The List: Ranking raccoons from worst to best
I have a raccoon problem at my house. They have recently made themselves at home in a nice, dry section of the overhanging portion of our porch roof. From time to time, particularly when I’m grilling and the smoke drifts upward, a raccoon will come down out of his/her comfy home and say hello. And by saying “hello” I mean it scrambles down a post, sometimes peeing on itself, while my dog barks and I run after it with the largest nearby object I can find.
While this scenario seems like it might permanently scar a raccoon, the little critter finds its way right back to the same spot the next day, venturing out mostly at night to root through the trash and tell all of its raccoon friends about this great new spot on my porch. Sometimes I hear it crawling on the roof at night.

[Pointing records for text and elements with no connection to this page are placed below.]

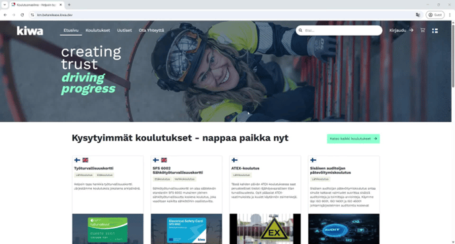The width and height of the screenshot is (455, 244).
Task: Go to the Uutiset page
Action: [x=124, y=30]
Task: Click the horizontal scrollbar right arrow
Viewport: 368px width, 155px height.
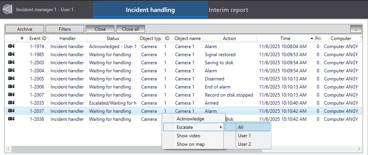Action: coord(359,148)
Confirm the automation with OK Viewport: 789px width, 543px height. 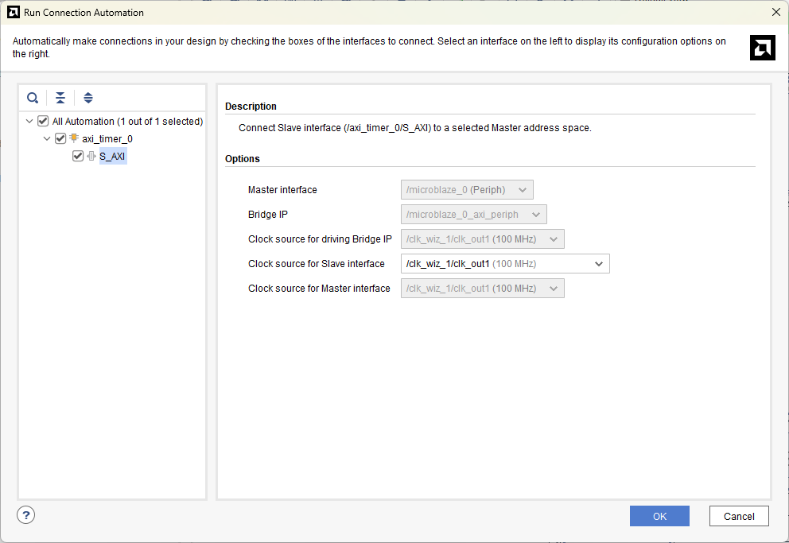pyautogui.click(x=659, y=516)
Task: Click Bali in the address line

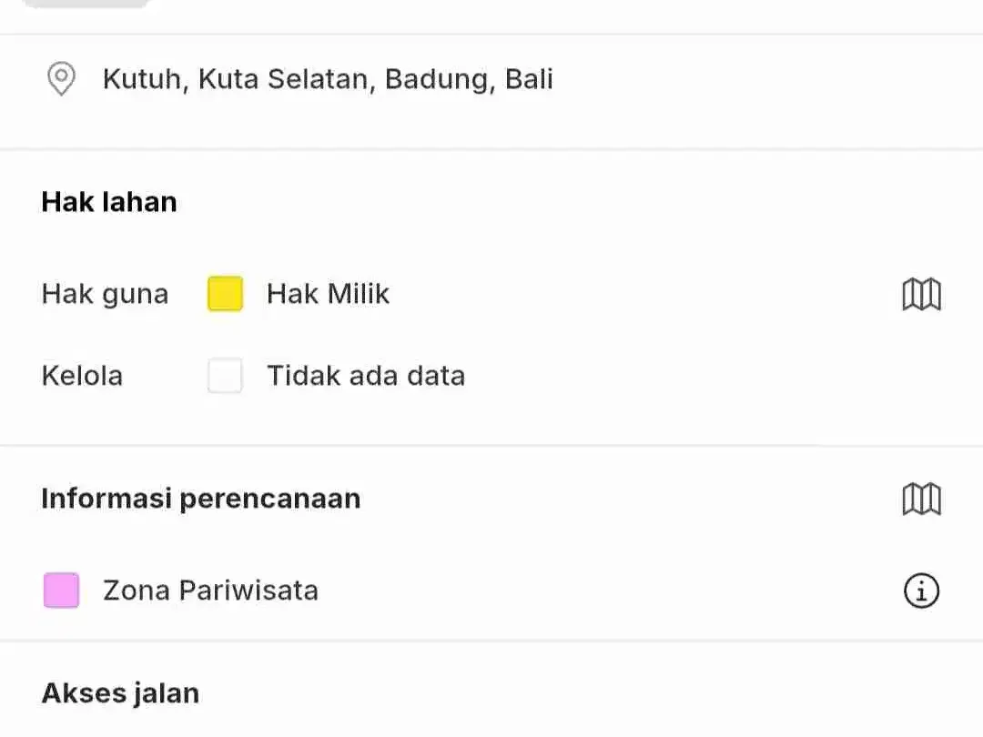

Despite all this, my wife thinks it’s kind of cute when the raccoon pokes its head out from the rafters to watch us grill chicken breasts.
This week I called in the professionals to help take care of my raccoon problem (this job doesn’t allow copious free time for me to take on the role of rogue raccoon hunter, nor would that probably end well). So it seemed like a good week to rank raccoons from worst to best. And even if it’s not a good idea, my one co-worker is out of the office this week, so...
The stupid raccoon(s) in my porch rafters
Roni the Raccoon
No way did you know or remember that this was the mascot of the 1980 Winter Olympics.
Maynard from "Paw Patrol"
"Paw Patrol" is just one step above "Caillou."
Meeko from "Pocahontas"
This raccoon from the animated Disney movie is supposed to provide comic relief, but not even kids latched on to this character.
The titular character in this Beatles song has a gun, which I would prefer not to introduce into most scenarios.
While I would like to avoid any juvenile raccoons at my house, I can see how raising a baby raccoon as a boy in rural Wisconsin would be a trip, which is the setting for this 1963 Sterling North children's book, and which Disney later made into a movie.
I always looked forward to getting this magazine in the mail as a kid.
True, this Guardians of the Galaxy character also has guns, but he's way funnier than Rocky.
The stars of "Coons! Night of the Bandits of the Night" and "Killer Raccoons! 2! Dark Christmas in the Dark!"
As I've learned from my recent run-ins with raccoons, they can be more sinister than they initially appear, so local filmmaker/comedian Travis Irvine has the right idea. Alive editor Andy Downing got up close and personal with the deceased, furry stars of Irvine's two "Killer Raccoons" movies back in 2017:
"Wrapped in plastic shopping bags, the critters initially resembled a row of frozen turkeys, a placid visual that quickly dissipated as Irvine unsealed the bags, revealing a team of mangy, matted raccoons, each curled in the fetal position, mouth at a grimace. Most had a paw raised to the eyes, as if shielding themselves from bright sun. “This is what they look like when they know they’re going to die,” he said.
Maybe it's morbid, but that description brings me a lot of comfort this week.